STUDIO: Cohen Media | DIRECTOR: Jacques Rivette | CAST: Sandrine Bonnaire, Jerzy Radziwilowicz, Grégoire Colin, Laure Marsac, Françoise Fabian, Christine Vouilloz
RELEASE DATE: 3/14/23 | PRICE: DVD none, Blu-ray $19.99
BONUSES: Commentary by director emeritus, New York Film Festival, and professor of film and media studies, Columbia University, Richard Peña
SPECS: NR | 174 min. | Foreign language thriller | 1.85:1 | 2.0 stereo
Jacques Rivette (Around a Small Mountain, The Nun, La Pont du Nord) was a scholar of Hitchcock’s work — he was part of the Cahiers du Cinema group that was called the “Hitchcocko-Hawksians” by Andre Bazin. Thus, it’s no surprise that he included thriller elements in most of his his films; what is surprising is that Secret Defense (1998) is his only “pure” thriller.
It also is a perfect example of how Rivette transformed the genres he worked in, for Secret Defense (a title that translates as “Top Secret”) is one of the most unique thrillers, a prime love-it-or-hate-it experiment in suspense.
The plot is consists of a number of twists, all involving revelations that our heroine, science researcher Sylvia (Sandrine Bonnaire, Queen to Play) uncovers. It begins when her brother (Grégoire Colin) informs her that their late father didn’t fall from a train and die, he was pushed. The brother believes the killer was Walser (Jerzy Radziwilowicz), the father’s assistant in a military armament business (who now lives in a mansion owned by the father’s family).
Sylvie doesn’t believe her brother at first, but then she speaks with Walser and is convinced he killed her father. She make a trip to visit him at the family mansion — with a gun hidden in her bag. And thus begins the film’s most unique sequence, in which we watch Sylvie’s journey for longer than 15 minutes: two commuter trains and one long walk later, she arrives and the plot takes a fatal turn, but not the one that was expected.
This sequence represents Rivette at his most hypnotic (or, for more impatient viewers, his dullest). We watch Sylvie contemplating the killing she wants to commit and the sheer duration of his segment of the film conveys the intensity of her purpose.
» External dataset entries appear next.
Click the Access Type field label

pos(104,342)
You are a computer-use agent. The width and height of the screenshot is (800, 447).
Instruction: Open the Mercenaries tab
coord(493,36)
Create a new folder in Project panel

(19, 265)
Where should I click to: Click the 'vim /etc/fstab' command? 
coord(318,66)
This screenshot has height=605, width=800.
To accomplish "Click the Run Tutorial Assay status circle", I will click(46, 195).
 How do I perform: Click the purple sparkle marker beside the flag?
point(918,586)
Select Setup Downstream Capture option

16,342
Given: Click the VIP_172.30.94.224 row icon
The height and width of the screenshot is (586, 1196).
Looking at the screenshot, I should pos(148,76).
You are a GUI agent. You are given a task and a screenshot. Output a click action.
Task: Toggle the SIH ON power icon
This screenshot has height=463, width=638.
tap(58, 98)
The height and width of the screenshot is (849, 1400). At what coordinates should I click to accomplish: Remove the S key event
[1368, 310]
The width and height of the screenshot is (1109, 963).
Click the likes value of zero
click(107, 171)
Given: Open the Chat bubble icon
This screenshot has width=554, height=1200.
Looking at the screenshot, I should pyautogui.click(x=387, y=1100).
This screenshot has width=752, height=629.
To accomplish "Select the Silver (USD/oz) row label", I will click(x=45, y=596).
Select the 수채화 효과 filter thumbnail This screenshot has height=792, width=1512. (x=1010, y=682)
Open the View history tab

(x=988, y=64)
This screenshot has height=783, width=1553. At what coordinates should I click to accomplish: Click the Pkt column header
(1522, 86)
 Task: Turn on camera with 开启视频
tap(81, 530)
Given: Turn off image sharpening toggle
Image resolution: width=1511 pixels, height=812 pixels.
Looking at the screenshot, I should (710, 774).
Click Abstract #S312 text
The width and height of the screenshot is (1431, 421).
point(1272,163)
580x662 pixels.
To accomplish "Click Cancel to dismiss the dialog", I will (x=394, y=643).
Of course, what she didn’t count on is the fact that every time she’s back in that particular mansion, she loses control of her life, and someone else is charge of her behavior.
This theme isn’t new to Rivette’s work — it forms the bedrock of a few of his films that feature mysterious houses (including his most celebrated, Celine and Julie Go Boating). What is different here is that Defense stays in thriller mode throughout, and Sylvie and her brother must deal with the disturbing truths they discover, which upend the plot, as does a sudden, brilliant conclusion (which happens, naturally enough, back at the mansion).
The spell that Rivette wove was directly linked to his pacing — his films ordinarily start off somewhat slow and speed up as they move along. Here Rivette experimented with speeding up and slowing down the proceedings at different points. The result is a thriller that directly involves the viewer in Sylvie’s quandary and allows us to slowly learn about her family’s peculiar connection to Walser throughout the film.
The cast wonderfully inhabit their roles. Colin and Fabian communicate edginess and cold calm as Sylvie’s brother and mother, while Jerzy Radziwilowicz is the villain of the piece whose one fatal act becomes fully comprehensible as the film moves on. The film is Bonnaire’s from start to finish, though. Having already played in Rivette’s Joan of Arc saga (Joan the Maid), she was familiar with the pacing of his films — here she serves as both catalyst for the plot and victim of the various revelations.
The audio commentary by Richard Peña is very informative and does continue throughout the nearly three hours length of the film, although there are “breathers” where Peña’s voice disappears (and one odd edit early on that jumps forward in his commentary, then backward). He provides background info on Rivette and the cast and crew, and explores both Rivette’s visual style and the themes common to his films.
Peña notes that, throughout the film, “the camera is constantly on the move” during key scenes, conveying Sylvie’s “nervousness.” He also points out that details are introduced in the background of certain shots that are later picked up on and prove important to the narrative.
Most valuable are Peña’s reflections on the long travel sequence. He first states that he likes Rivette’s respect for “the logic of subways,” providing shots that establish which stations the characters arrive and depart from, and sticking to the correct order of stops. (He mentions that Sylvie’s journey here keeps her on the 6 Metro line in Paris.) The travel sequence, he says, focuses on “the action we don’t see” often in thrillers, namely the characters’ feelings. Rivette’s study of Bonnaire’s face provides Sylvie’s feelings, and thus justifies the length of the sequence.
As for the link to Hitchcock, Peña states that Secret Defense shares the master director’s emphasis on guilt and how it effects the common individual.